VHS, which stands for viral hemorrhagic septicemia, is not a human health risk but can infect dozens of native fish species and can cause them to bleed to death.
–The Superior Telegram 

DNR forbids use of smelt as bait
As the smelt run begins in the Duluth area, people who harvest the silvery forage fish are being told they can be used only for eating, not as bait.

 The message is being spread in an effort to limit the movement of VHS, a virus that has caused fish kills elsewhere on the Great Lakes.

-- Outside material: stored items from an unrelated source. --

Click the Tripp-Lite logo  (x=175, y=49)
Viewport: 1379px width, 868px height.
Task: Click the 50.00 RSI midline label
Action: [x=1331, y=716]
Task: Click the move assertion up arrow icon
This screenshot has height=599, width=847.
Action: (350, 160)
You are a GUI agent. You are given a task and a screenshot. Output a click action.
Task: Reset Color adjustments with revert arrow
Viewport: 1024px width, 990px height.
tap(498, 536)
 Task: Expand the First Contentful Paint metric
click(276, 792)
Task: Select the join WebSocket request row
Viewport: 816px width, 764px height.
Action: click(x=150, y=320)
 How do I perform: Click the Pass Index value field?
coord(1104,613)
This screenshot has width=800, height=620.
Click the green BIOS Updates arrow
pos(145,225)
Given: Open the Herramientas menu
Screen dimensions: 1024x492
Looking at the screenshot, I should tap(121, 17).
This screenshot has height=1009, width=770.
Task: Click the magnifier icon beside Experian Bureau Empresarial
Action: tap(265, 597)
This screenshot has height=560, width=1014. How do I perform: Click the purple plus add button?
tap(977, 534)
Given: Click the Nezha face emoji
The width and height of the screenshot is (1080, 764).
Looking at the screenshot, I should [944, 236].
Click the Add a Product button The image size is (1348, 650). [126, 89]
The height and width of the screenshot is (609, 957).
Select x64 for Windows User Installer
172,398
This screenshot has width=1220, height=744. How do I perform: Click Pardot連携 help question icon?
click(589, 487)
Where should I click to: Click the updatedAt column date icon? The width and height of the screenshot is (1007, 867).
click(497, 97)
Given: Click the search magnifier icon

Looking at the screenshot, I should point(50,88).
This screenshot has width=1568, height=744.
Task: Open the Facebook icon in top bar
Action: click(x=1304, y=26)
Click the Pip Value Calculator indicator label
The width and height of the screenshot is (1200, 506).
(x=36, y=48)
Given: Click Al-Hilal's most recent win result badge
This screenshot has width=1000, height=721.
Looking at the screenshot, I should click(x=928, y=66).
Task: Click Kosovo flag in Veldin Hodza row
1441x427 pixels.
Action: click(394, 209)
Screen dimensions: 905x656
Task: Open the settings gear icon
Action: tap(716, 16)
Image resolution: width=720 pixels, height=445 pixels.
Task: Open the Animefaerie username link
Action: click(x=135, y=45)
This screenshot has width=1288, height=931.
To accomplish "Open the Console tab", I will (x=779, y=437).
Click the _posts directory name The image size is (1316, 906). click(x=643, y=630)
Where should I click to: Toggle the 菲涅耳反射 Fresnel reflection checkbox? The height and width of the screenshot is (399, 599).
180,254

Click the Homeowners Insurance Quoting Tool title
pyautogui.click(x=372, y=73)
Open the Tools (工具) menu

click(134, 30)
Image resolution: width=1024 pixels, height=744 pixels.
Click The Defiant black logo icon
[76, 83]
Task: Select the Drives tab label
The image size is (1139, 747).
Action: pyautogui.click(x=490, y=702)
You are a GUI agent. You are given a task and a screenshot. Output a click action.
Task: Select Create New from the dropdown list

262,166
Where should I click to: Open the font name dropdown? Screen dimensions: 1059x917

The disease is not harmful to humans. 

“We’re saying go ahead and harvest, but do it for consumption only,” said Mike Scott, a DNR conservation officer specializing in invasive species.
–The Duluth News Tribune 

 T. Boone Pickens finds few water buyers
The Panhandle’s best-stocked water marketer has led many a buyer to the well but can’t find anyone to drink.

 T. Boone Pickens said he had picked up little interest in his plans to sell groundwater from beneath 200,000 acres of rolling ranchland to Dallas, San Antonio, or really any thirsty customer down state wanting to buy.

 “They’re not lined up in the hall waiting to talk to me,” Pickens said. 

The 81-year-old billionaire called the billions of groundwater gallons to which his Mesa Water company holds rights “stranded water;” trapped under ranchland not suited for farming and far from big Texas metropolises.